I tried updating the list view every way I could think of - 1 row at a time,
bulk updates (using BeginUpdate/EndUpdate), etc.

The problem is difficult to replicate but generall happens when, as a user,
I interact with the form - minimizing it, resizing it, clickingn on a column
header in the list view to re-sort things, clicking on a line to update the
detail view at the bottom of the form. If I just let the form sit there, it
generally works ok.

I haven't tried the flex grid yet. On a seperate topic, why doesn't MS
release primary interop assemblies for these controls (especially IE!)
Sheesh.
 
Hi Chris,
Can you tell me how you updated your dataset to the listview? It seems
that there are some problems in thread interaction. Please make sure that
you don't call another thread to operate GUI or Dataset simultaneously. If
possible, send me your thread code which is used to update the listview.
Thanks!

Rhett Gong [MS]
Microsoft Online Partner Support

This posting is provided "AS IS" with no warranties, and confers no rights.
Please reply to newsgroups only.
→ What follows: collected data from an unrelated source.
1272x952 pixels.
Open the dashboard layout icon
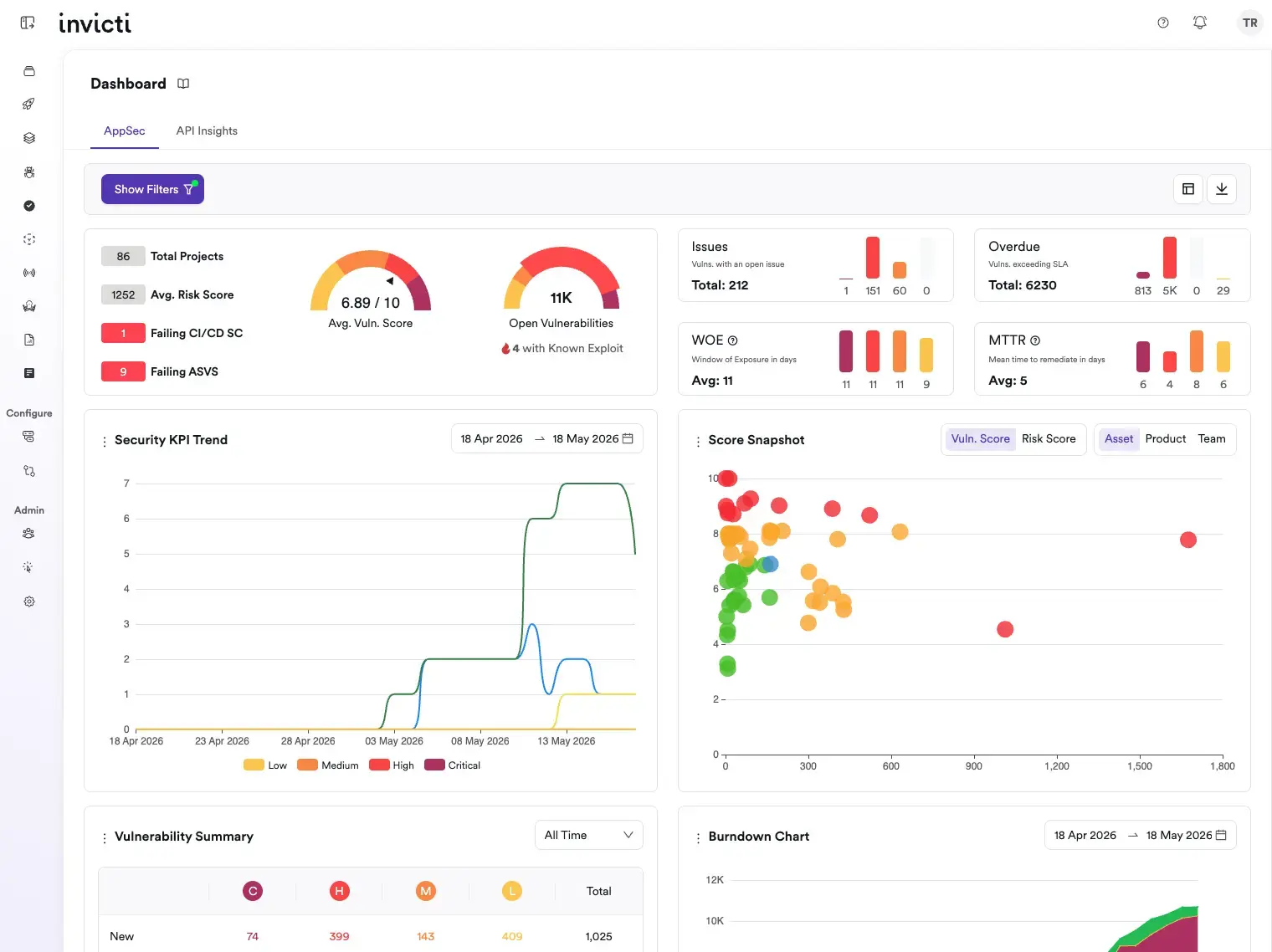click(1187, 189)
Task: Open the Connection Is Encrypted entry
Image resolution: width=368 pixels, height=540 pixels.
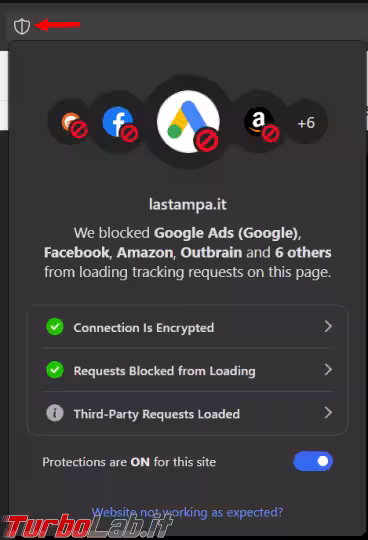Action: [188, 327]

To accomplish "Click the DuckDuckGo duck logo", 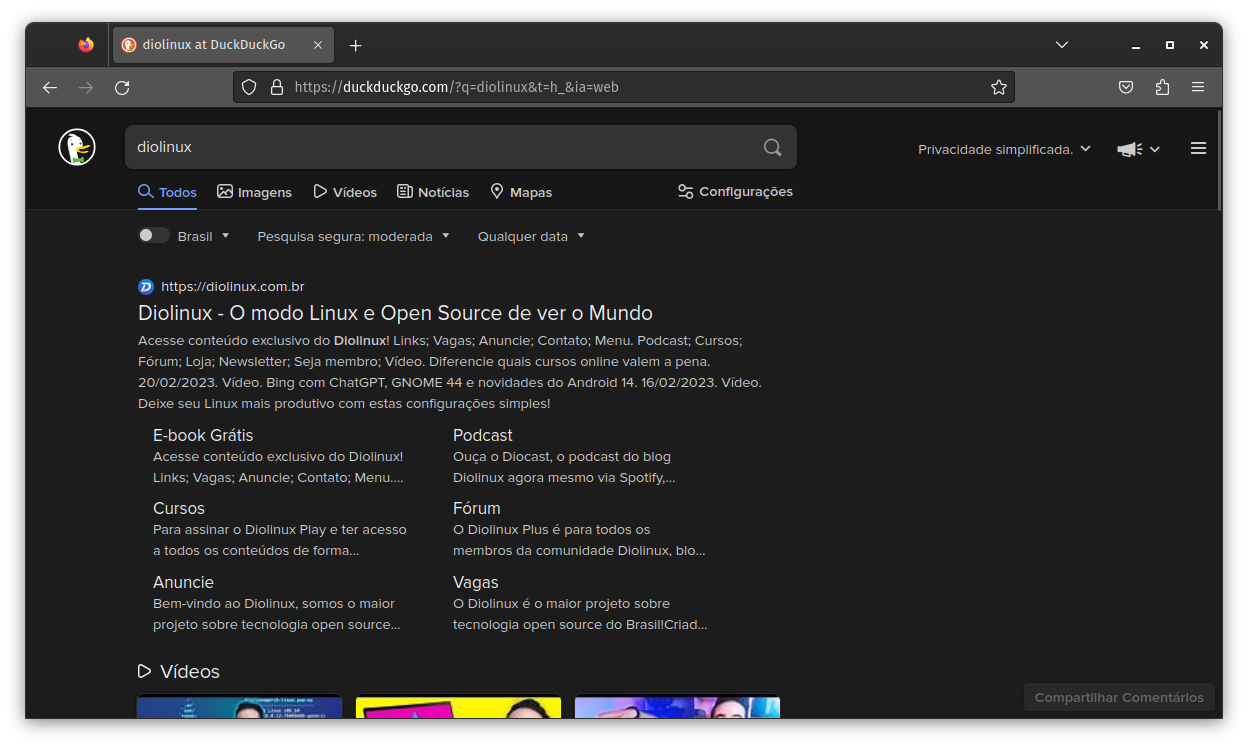I will (77, 146).
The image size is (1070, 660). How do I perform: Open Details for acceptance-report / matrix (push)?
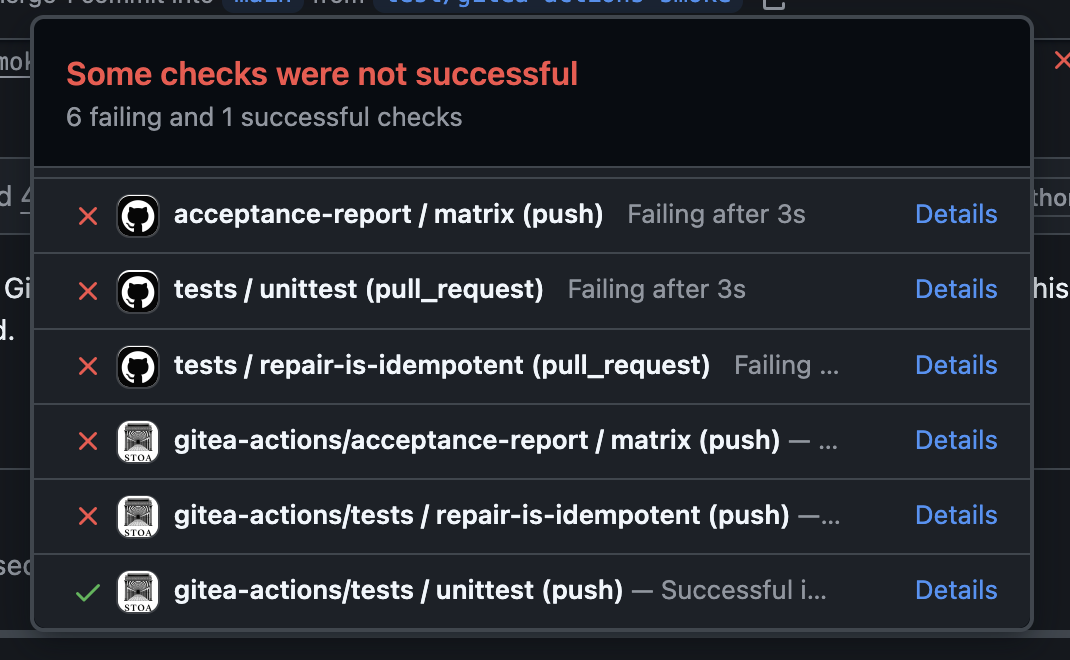tap(956, 214)
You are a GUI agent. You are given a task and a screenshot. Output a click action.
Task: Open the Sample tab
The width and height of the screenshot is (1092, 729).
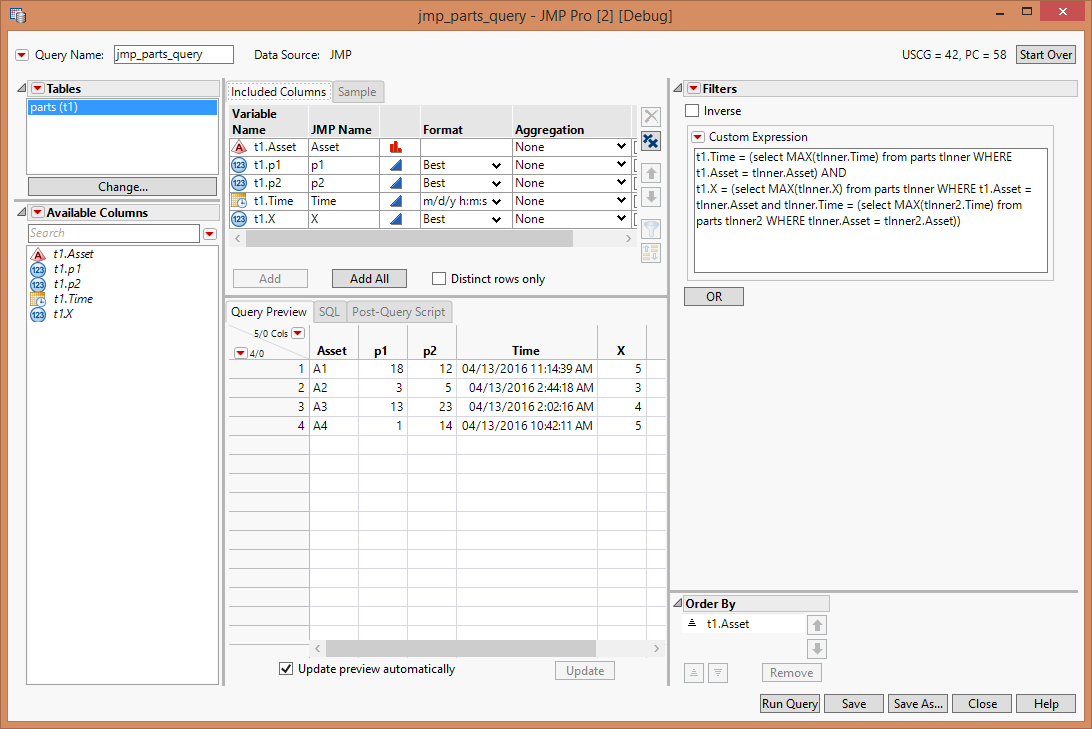click(357, 91)
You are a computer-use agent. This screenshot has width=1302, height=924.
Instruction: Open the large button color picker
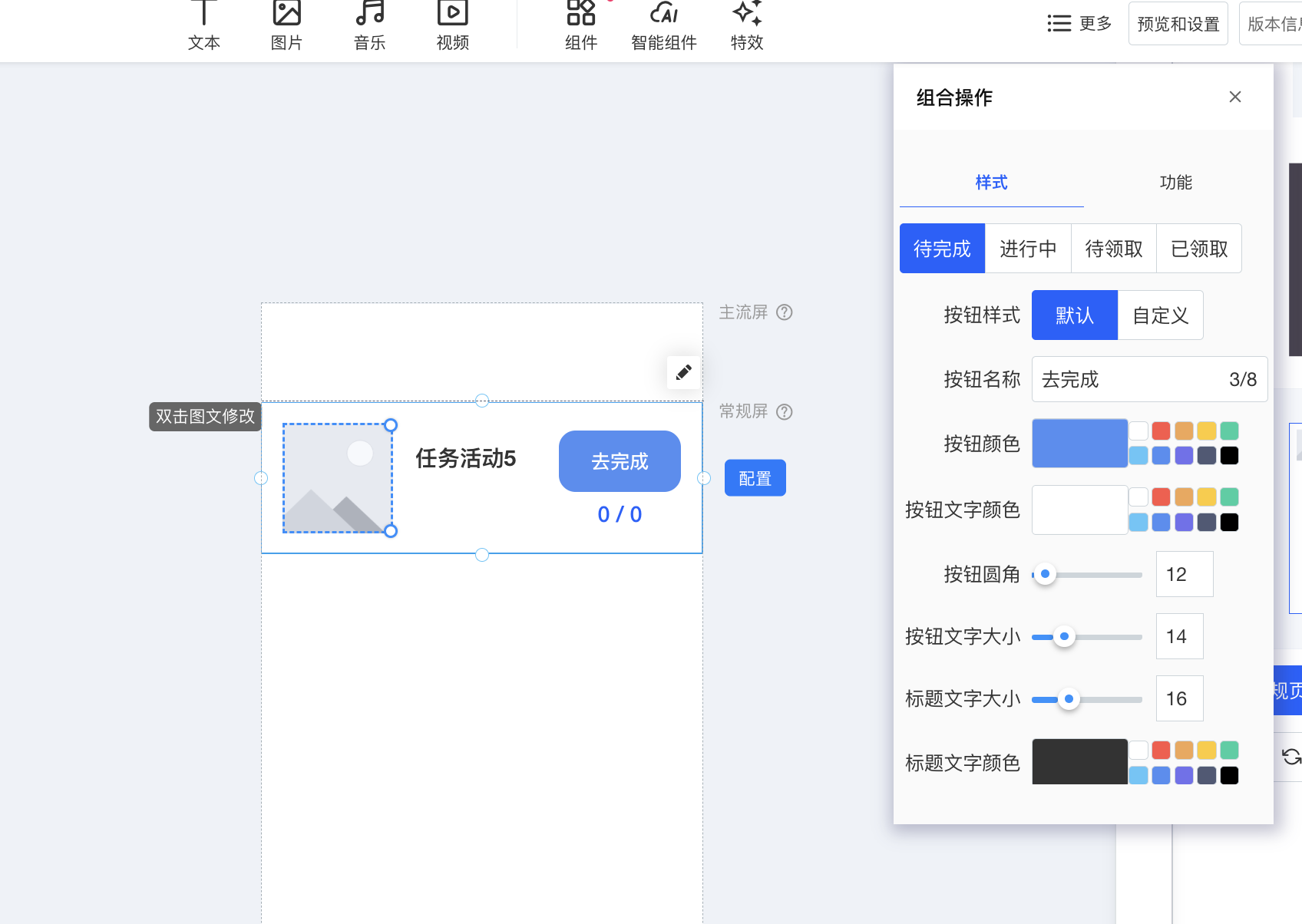coord(1079,444)
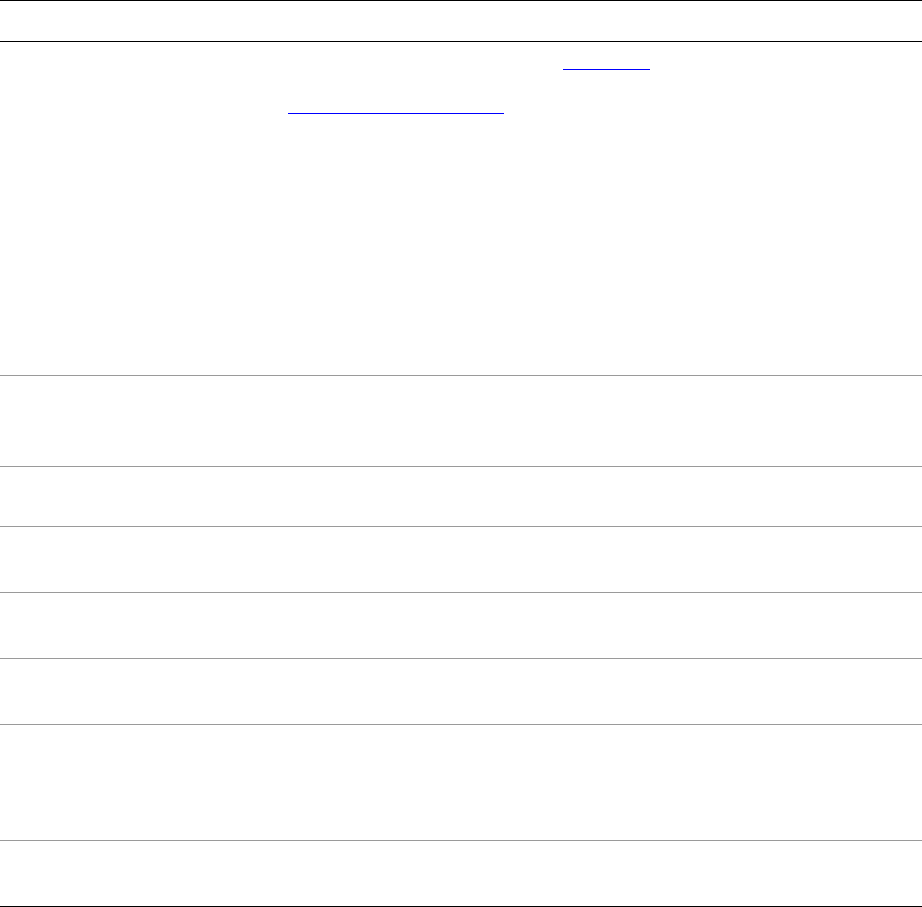Select the last table row
Image resolution: width=922 pixels, height=907 pixels.
460,873
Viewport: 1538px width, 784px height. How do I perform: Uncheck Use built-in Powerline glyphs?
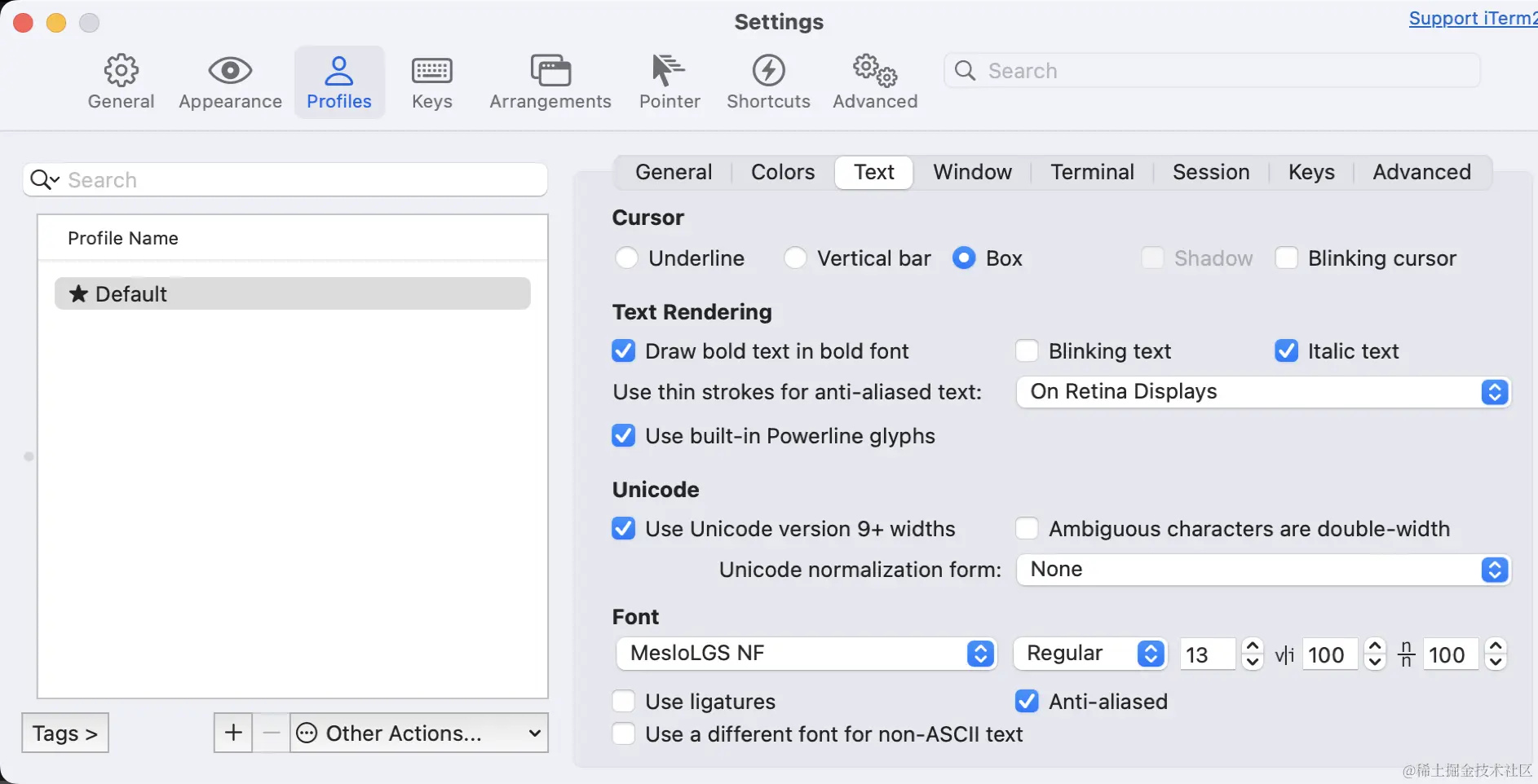pyautogui.click(x=624, y=436)
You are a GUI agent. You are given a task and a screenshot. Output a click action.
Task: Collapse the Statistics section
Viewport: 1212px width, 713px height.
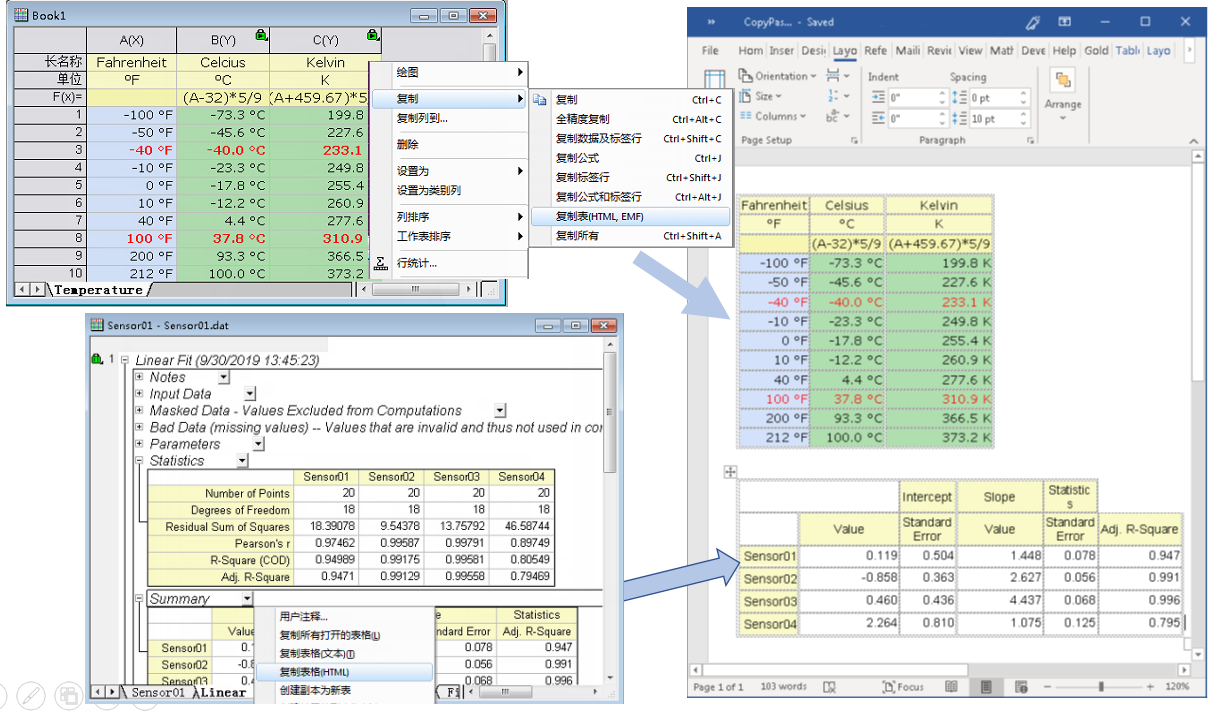(139, 461)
Thanks.
 
Hi Rhett,

Unfortunatly sending the code would be difficult, as it's awfully tied in
with quite a bit of other stuff. I'm going to try to find time in the next
few days to break it out into something more testable. I'll post that when I
get a chance.

I'm not doing updates from background threads. My basic algorithm is this:
On a background thread, I get a notifaction that there's new data to put
into the list view.
Still on the background thread, I decide if there's either a) enough data to
warrent the update, or b) a minimum time interval has elapsed since my last
update.
Still on the background thread, I grab a Monitor on a shared datastructure
(an arraylist) and stick all the new data that I'm going to want updated
into there.
On the background thread, I release the Monitor lock, and Control.Invoke
over to a new function.
On the GUI thread (via the Control.Invoke) I grab the lock on the array list
(via Monitor.Enter), set the ListView into BeginUpdate mode, iterate through
the array list creating ListViewItems and adding them into the ListView.
When this is done, I issue the EndUpdate to the Listview, clear out the
arraylist, and exit the lock on the Monitor.

At this point everything should work properly.
 
Hi Chris,
In my opinion, the symptom you have come across is a typical thread
synchronizing issue. From your description, I find that you use many
threads to achieve your goal. I couldn't get any information from the
algorithm you described. It's a good algorithm if you can control it
perfectly. However, due to the complicated user input logic, I think it is
hard to cover every side with so many threads in your application.
I have tried inserting huge amounts of text into a ListView control
within a single thread application and it works fine.
I suggest you to trace your code step by step to see where this problem
happens.


Rhett Gong [MS]
Microsoft Online Partner Support

This posting is provided "AS IS" with no warranties, and confers no rights.
Please reply to newsgroups only. Thanks.